» Records supplied:
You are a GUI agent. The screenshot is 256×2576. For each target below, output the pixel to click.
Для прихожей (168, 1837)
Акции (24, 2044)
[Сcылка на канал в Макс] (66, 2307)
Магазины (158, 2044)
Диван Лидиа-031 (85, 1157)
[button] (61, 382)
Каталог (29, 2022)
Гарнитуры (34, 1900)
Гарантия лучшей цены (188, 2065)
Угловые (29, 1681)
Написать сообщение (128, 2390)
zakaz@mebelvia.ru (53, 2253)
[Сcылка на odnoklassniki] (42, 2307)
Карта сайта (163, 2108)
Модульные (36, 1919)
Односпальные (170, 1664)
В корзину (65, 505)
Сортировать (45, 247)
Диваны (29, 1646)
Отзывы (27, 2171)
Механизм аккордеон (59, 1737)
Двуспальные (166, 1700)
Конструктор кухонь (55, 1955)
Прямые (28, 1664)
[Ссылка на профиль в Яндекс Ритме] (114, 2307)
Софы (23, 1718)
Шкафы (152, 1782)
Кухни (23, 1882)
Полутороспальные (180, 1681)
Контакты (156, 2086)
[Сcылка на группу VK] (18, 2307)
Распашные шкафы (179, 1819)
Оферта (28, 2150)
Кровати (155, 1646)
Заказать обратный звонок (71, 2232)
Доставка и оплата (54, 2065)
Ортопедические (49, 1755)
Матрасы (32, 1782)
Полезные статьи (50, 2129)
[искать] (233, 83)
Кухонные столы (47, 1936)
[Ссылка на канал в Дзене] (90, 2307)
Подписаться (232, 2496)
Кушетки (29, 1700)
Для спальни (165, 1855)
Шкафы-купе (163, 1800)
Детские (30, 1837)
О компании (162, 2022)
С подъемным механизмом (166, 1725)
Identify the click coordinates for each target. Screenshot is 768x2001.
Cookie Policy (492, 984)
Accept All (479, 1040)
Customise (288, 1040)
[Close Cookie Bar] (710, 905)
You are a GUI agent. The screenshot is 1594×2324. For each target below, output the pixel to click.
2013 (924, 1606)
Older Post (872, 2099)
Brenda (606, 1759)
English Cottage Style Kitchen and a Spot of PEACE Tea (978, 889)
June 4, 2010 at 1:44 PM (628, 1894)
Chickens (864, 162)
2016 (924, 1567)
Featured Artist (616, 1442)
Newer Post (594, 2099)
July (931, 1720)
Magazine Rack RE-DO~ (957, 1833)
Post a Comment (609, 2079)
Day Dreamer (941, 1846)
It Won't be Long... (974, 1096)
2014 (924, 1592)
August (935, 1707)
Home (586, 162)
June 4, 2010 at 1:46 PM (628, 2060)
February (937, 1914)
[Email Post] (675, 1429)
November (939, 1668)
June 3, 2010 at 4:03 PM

» Problem to work on: The answer must be the lines from the one containing "[Close Cookie Bar] (710, 905)" through the last line of the records, written out exactly; please include nothing more.

» Answer box:
[Close Cookie Bar] (710, 905)
You are a GUI agent. The screenshot is 1594×2324. For each target below, output the pixel to click.
2013 (924, 1606)
Older Post (872, 2099)
Brenda (606, 1759)
English Cottage Style Kitchen and a Spot of PEACE Tea (978, 889)
June 4, 2010 at 1:44 PM (628, 1894)
Chickens (864, 162)
2016 (924, 1567)
Featured Artist (616, 1442)
Newer Post (594, 2099)
July (931, 1720)
Magazine Rack RE-DO~ (957, 1833)
Post a Comment (609, 2079)
Day Dreamer (941, 1846)
It Won't be Long... (974, 1096)
2014 (924, 1592)
August (935, 1707)
Home (586, 162)
June 4, 2010 at 1:46 PM (628, 2060)
February (937, 1914)
[Email Post] (675, 1429)
November (939, 1668)
June 3, 2010 at 4:03 PM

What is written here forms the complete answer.